Plans for NYC rail link to LaGuardia Airport now abandoned
NEW YORK - Plans for a rail link were abandoned Monday that would have connected LaGuardia Airport to New York City's subway and commuter rail system, after intense criticism about its $2.4 billion-plus price tag and the potential effects on surrounding neighborhoods.
New York Gov. Kathy Hochul accepted the recommendations made by a panel of transportation experts who determined it would be more feasible in the near-term to increase bus service and add a shuttle. Hochul's action effectively means that LaGuardia — in the borough of Queens, across the East River from Manhattan — will remain among the major U.S. airports without rail service.
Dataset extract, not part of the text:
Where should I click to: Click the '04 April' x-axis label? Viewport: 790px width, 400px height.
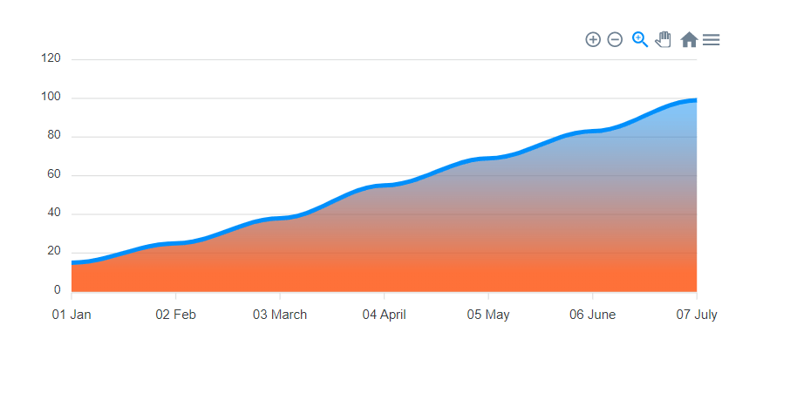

Former Gov. Andrew Cuomo in 2015 proposed the 1.5-mile elevated link, similar to one serving John F. Kennedy International Airport elsewhere in Queens. The link was envisioned to serve air travelers who currently rely on taxis and car services, and was originally estimated to cost $450 million.
"The LaGuardia air train never made sense from the start. It would've been a hugely wasteful project. Largely useless to most people," said Danny Pearlstein, Policy and Communications Director with the Riders Alliance.
Hochul ordered a review of the project after Cuomo resigned in 2021 amid a sexual harassment scandal. Criticism of the plan had intensified by then, with elected officials and environmental advocates saying the new rail would harm the Queens neighborhoods it traversed and wouldn’t be appreciably faster than driving.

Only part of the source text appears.